Prostré aux pieds de votre Majesté, j’ai entendu par votre Contrôleur que je devrais vous écrire à propos de mon état des plus misérables.

Et où j’ai été accusé de trahison, je n’ai jamais pensé, de ma vie, déplaire à votre Majesté ; et encore moins faire ou dire « cette chose qui est en elle-même si hautement et abominablement offensante ». Votre Grâce connaît mes accusateurs, que Dieu leur pardonne. S’il était en mon pouvoir de vous conférer la vie éternelle, Dieu sait que je le ferais ; ou de vous rendre si riche que vous pourriez enrichir tous les hommes, ou si puissant que le monde entier doive vous obéir. Car votre Majesté a été des plus généreuses envers moi, et plus comme un père que comme un maître. Je vous demande de la clémence si j’ai été offensant. Je n’ai jamais parlé au Chancelier des Augmentations et à Frogmerton ensemble ; et si je l’avais fait, je n’aurais jamais parlé d’une telle chose. Votre Grâce sait quel genre d’homme Throgmerton a été envers vous et vos actions. Ce que le maître chancelier a été pour moi, Dieu et lui le savent ; ce que j’ai été pour lui, votre Majesté le sait. Si j’avais obéi à vos conseillers qui sont souvent bienveillants, cela n’aurait pas été avec moi comme c’est maintenant.  Mais j’ai consacré mon âme à Dieu, mon corps et mes biens à votre réjouissance. En ce qui concerne le Commonwealth, j’ai fait de mon mieux, et personne ne peut m’accuser à juste titre d’avoir commis des erreurs délibérément. Si j’ai eu vent de quelques machinations ou d’offenses contraintes aux lois, j’en ai  pour la plupart (bien que pas comme j’aurais dû le faire) révélé l’existence ou ai été à l’origine de leur punition. Mais je me suis mêlé de tant de choses, je ne peux répondre sur tout.

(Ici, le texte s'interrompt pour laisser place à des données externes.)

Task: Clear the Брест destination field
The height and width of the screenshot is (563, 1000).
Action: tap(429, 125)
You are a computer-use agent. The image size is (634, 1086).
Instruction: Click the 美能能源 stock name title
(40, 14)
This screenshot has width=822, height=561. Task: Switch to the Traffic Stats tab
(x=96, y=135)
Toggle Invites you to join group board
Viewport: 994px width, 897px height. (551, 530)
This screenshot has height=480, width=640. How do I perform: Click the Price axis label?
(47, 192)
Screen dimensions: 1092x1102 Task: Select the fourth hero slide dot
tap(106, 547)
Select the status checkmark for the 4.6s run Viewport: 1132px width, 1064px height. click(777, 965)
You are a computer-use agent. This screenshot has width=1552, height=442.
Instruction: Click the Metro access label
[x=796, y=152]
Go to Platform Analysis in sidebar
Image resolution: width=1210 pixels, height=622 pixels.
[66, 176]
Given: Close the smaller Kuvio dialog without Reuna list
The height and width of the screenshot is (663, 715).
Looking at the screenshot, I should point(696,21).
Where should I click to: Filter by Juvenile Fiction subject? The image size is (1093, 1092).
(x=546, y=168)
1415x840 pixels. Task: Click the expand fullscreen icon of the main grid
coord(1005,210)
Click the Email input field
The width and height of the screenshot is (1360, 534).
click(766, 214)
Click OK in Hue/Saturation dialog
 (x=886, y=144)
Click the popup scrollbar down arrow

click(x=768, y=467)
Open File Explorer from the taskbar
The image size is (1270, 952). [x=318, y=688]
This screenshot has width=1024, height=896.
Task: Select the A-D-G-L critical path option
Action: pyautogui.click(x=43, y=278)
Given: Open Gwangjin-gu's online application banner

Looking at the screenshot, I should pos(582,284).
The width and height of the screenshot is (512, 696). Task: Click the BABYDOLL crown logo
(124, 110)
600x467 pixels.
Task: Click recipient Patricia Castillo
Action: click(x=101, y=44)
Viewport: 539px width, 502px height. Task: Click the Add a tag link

Le Contrôleur m’a dit que vous vous plaigniez que, cette derrière quinine, j’eus révélé une affaire hautement confidentielle. Je me rappelle de l’affaire, mais je ne l’ai jamais révélée. Après que votre Grâce m’ait parlé, dans votre chambre, des choses que vous n’aimiez pas au sujet de la Reine, je vous ai dit qu’elle désirait souvent s’entretenir avec moi, mais je n’ai pas osé accepter, et vous avez pensé que je pouvais faire beaucoup de bien en allant la voir et en lui ouvrant mon esprit. Ayant raté une telle occasion, j’ai discuté avec son maître chambellan, pour lequel je vous prie d’être clément, afin qu’il incite la Reine à se conduire de façon plaisante envers vous. J’ai répété cette suggestion, quand le maître chambellan et d’autres conseillers sont venus me voir à Westminster pour avoir la permission de faire partir les jeunes filles étrangères. Cela a eu lieu avant que votre Grâce ne m’engage au secret, que je n’ai jamais éventé, sauf à mon lord Amiral mais sur votre commandement de dimanche dernier ; lord Amiral que j’ai trouvé tout aussi disposé que moi à chercher une solution pour votre aisance, en disant qu’il consacrerait le meilleur de lui-même à cette fin.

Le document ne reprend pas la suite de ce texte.